第8話 幼なじみ

放課後の教室の窓から差し込む夕陽が、愛華の頬を優しく照らしていた。

彼女は席に座ったまま、外の景色に視線を落としていた。


蒼馬からの告白がまだ鮮明に心に残り、胸の中は複雑な気持ちでいっぱいだった。

嬉しさと戸惑い、期待と不安が入り混じり、心臓が少し早く鼓動しているのを感じる。


「明日は、初めてのデートだって思うと……」

愛華は小さく息をつき、無意識に手を握りしめる。


どんな場所に行くのか、どんな会話をするのか、蒼馬の笑顔はどんなだろう。

頭の中で想像が膨らみ、頬がほんのりと熱くなる。


その時、教室のドアがそっと開き、瀬戸海琉が入ってきた。

彼は誰にでも優しく接する、クラスでも人気のある男子だった。


幼なじみの愛華を静かに見つめる彼の瞳には、言葉にできない想いが隠されている。


「愛華、最近進堂先輩と仲良さそうだけど、なんかあるの?」

海琉の声は優しいけれど、どこか緊張した響きを含んでいた。


彼の心の中には、愛華をただの幼なじみ以上に思う切ない気持ちがあった。


海琉は言葉を選びながら、少し照れくさそうに続けた。


「……何でもないよ。
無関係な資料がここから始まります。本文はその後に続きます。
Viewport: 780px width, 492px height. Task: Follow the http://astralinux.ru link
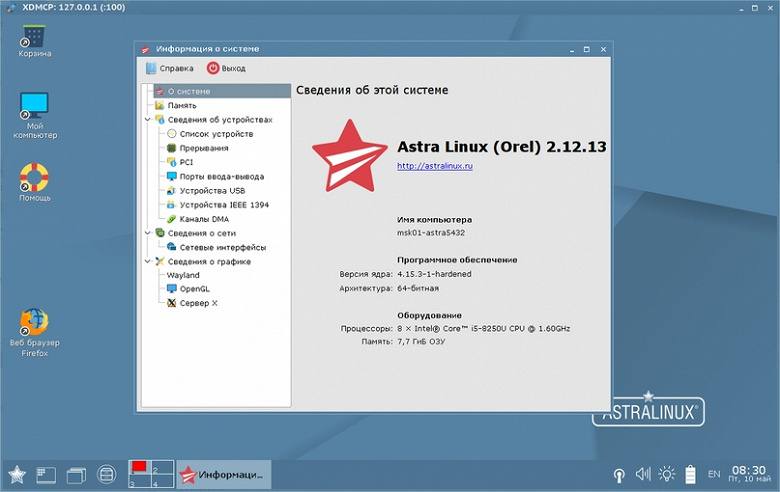[x=435, y=166]
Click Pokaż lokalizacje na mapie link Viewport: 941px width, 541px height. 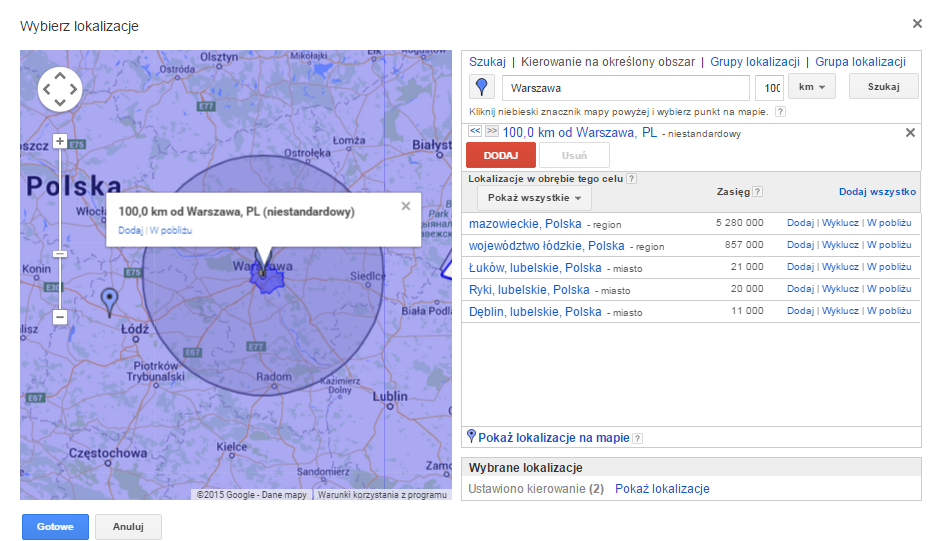tap(553, 437)
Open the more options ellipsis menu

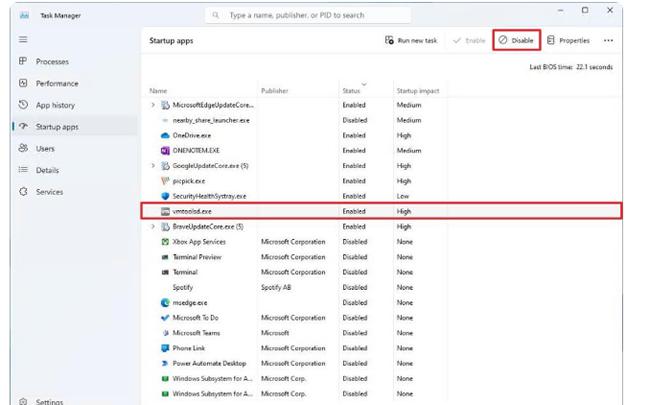[608, 41]
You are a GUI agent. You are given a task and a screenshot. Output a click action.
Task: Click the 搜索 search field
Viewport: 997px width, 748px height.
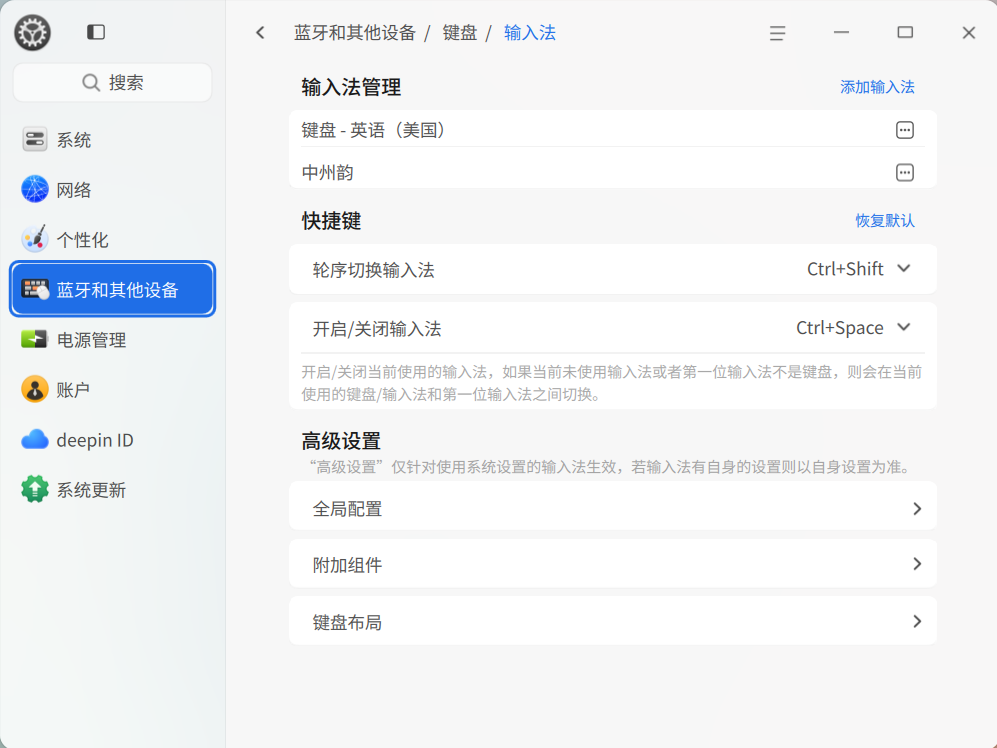point(113,83)
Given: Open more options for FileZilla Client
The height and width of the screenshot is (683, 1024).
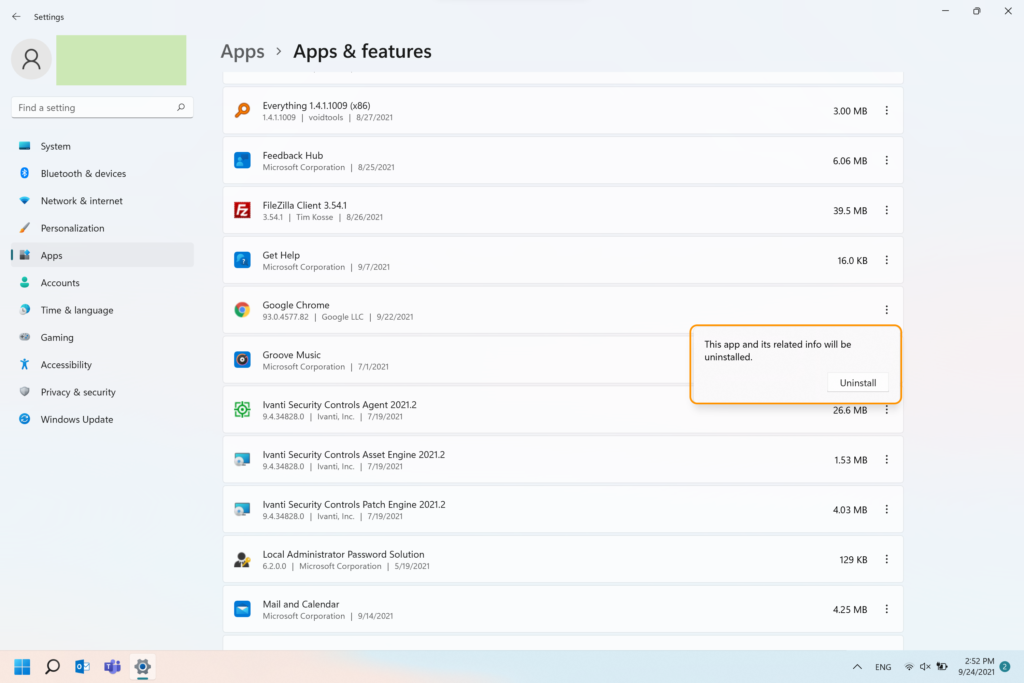Looking at the screenshot, I should click(x=886, y=211).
気にしないで」


愛華はその視線に少し戸惑いながらも、笑顔で答えた。


「ううん、別に……」


心の奥では、海琉の気持ちに気づきつつも、それ以上の言葉は出せなかった。


その日の帰り道、愛華は静かな夜空を見上げながら、自分の気持ちと向き合っていた。


「蒼馬くんと一緒にいる時間が楽しみ……でも、どうしてこんなに緊張するんだろう」


胸の奥のざわつきは消えないけれど、それでも少しずつ前に進もうとしている自分を感じた。


翌日、待ち合わせ場所の公園で蒼馬と会った。

彼は少し照れたように微笑み、手を差し出す。


「来てくれてありがとう」


その言葉に愛華は胸が温かくなり、自然と笑顔がこぼれた。


二人の時間はゆっくりと流れ、未来への期待が静かに膨らんでいった。